By Charles Bensinger

Simply put, electric utility restructuring is the process of establishing the ground rules for how electricity will be generated, bought, and sold for the next 20 to 50 years. Because the industry is so large, restructuring the power industry, in effect, amounts to restructuring the entire economy. Unfortunately, the debate over the issue has occurred outside of public sight and without media scrutiny, leaving it up to individual state legislatures to negotiate the rules with utility executives, industry representatives, and power marketers. Since these special interest groups wield substantial political power, the outcome of restructuring legislation tends to be a foregone conclusion—that any legislation will primarily benefit utilities and big industry.

There will be far-reaching consequences for the economy, public health, and the environment. Twenty-three state legislatures have enacted legislation or regulations to deregulate utilities.
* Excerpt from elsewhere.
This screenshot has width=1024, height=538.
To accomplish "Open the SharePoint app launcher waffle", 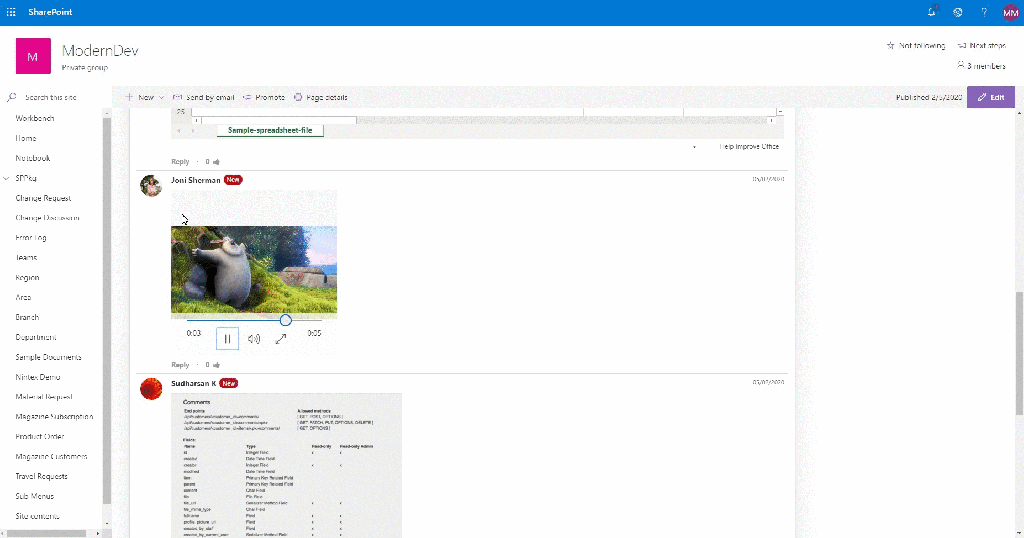I will (x=11, y=12).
Already, some state restructuring bills have stripped some communities of their ability to protect consumers from unfair utility marketing practices, imposed higher rates on residents while lowering rates for the largest businesses, and mandated that consumers must pay hundreds of millions of dollars to utilities for so called "stranded costs." In California, Ohio, and Iowa, citizen groups have sought to overturn or request a careful scrutiny of restructuring legislation because of the perceived inequity of requiring consumers to pay for what some characterize as utility "bailouts."

The primary driving forces behind electricity utility restructuring are large electricity customers who want to buy power at the lowest possible price. If a local utility company cannot provide an equal or better rate than a non-local supplier, the industrial user wants to be able to "wheel" or import power over the transmission lines from the supplier who can provide electricity at the lowest cost. Because many utilities have made longterm investments in high-cost nuclear power plants, they cannot compete with power marketers who have no investments in nuclear plants and can offer much cheaper electricity from newer gas turbines — or older coal plants.
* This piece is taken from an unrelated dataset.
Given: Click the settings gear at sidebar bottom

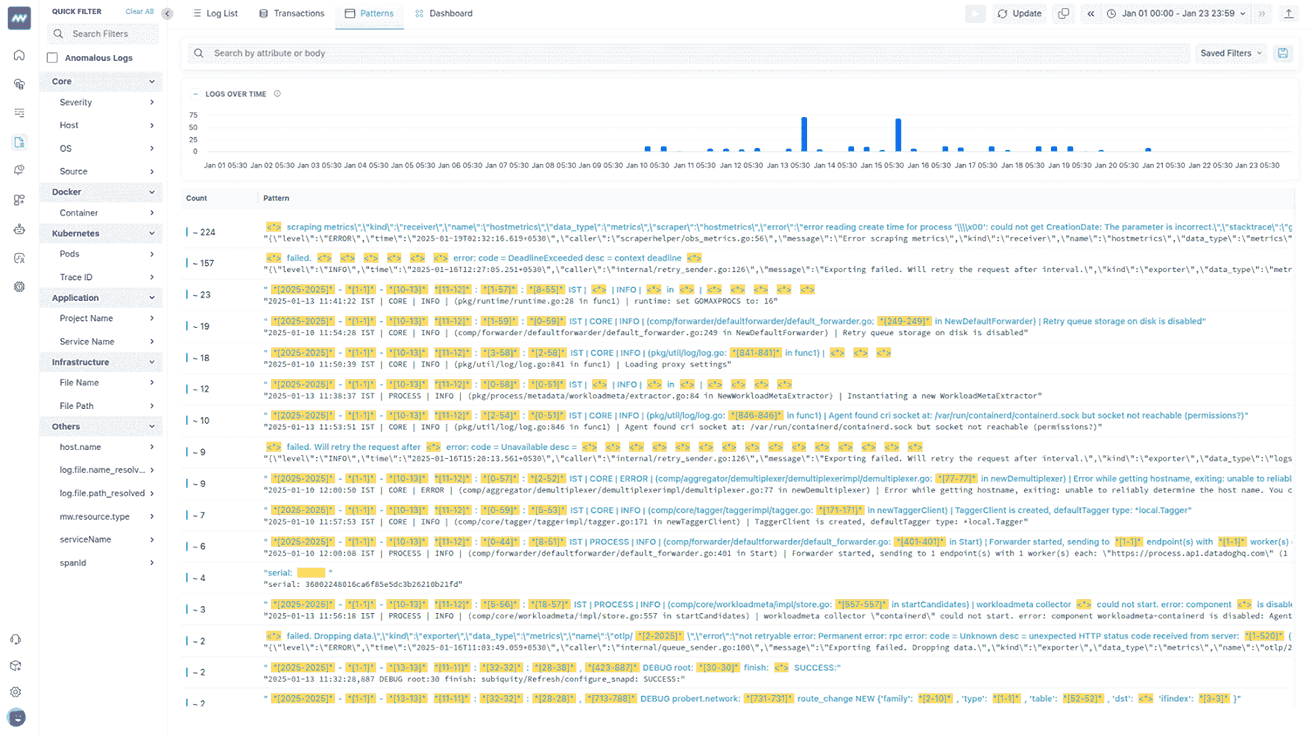Looking at the screenshot, I should (18, 691).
Utilities say they cannot compete in an open marketplace as long as they are encumbered with debt attributable to high-cost generation facilities, power contracts, or failed investments. Those assets or financial or contractual agreements belonging to a utility that are deemed nonrecoverable at present market prices are called "stranded costs." The total cost of these uneconomic investments is estimated at $200 billion-$300 billion nationwide. Utilities are seeking to recover these investments through non-bypassable "access charges" or "wire charges" imposed on existing customers — even if they would choose to obtain their power from new suppliers.

Consumer advocates say utility shareholders should bear the costs of a utility's stranded costs rather than the ratepayers. State and federal legislators have been heavily lobbied by utility and industry representatives; consequently, most restructuring legislation contains provisions highly favorable to utilities and industry. Most state restructuring legislation has granted utilities the right to recover 100 percent of their stranded costs from customers.
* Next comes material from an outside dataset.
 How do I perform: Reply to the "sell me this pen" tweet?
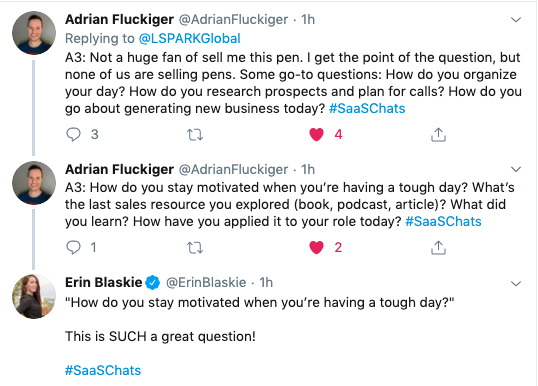[73, 134]
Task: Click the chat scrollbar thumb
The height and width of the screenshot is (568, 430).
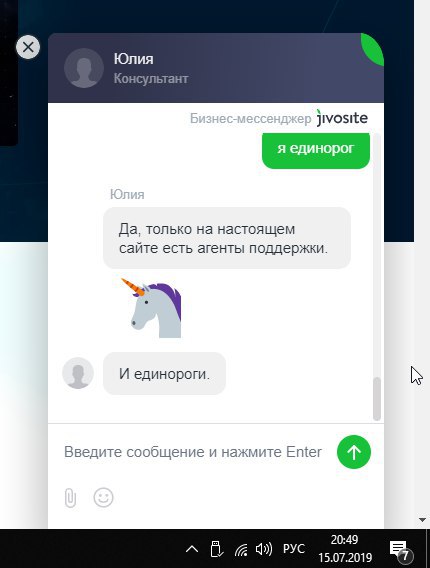Action: click(x=377, y=398)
The Changing Infrastructure Picture

Shifting Ownership Patterns: As the power industry is restructured, a familiar pattern will appear — consolidation. As certain states require divestiture of utility generation assets in order to resolve the stranded costs issue, local utilities and power companies will suddenly become ripe for acquisition by larger entities seeking to gain control over regional power generation and transmission and distribution systems. The sale of generation assets will create new company alliances and partnerships. And the shuffling of energy resources may result in deregulated monopolies and an absence of market power protections for consumers and small businesses.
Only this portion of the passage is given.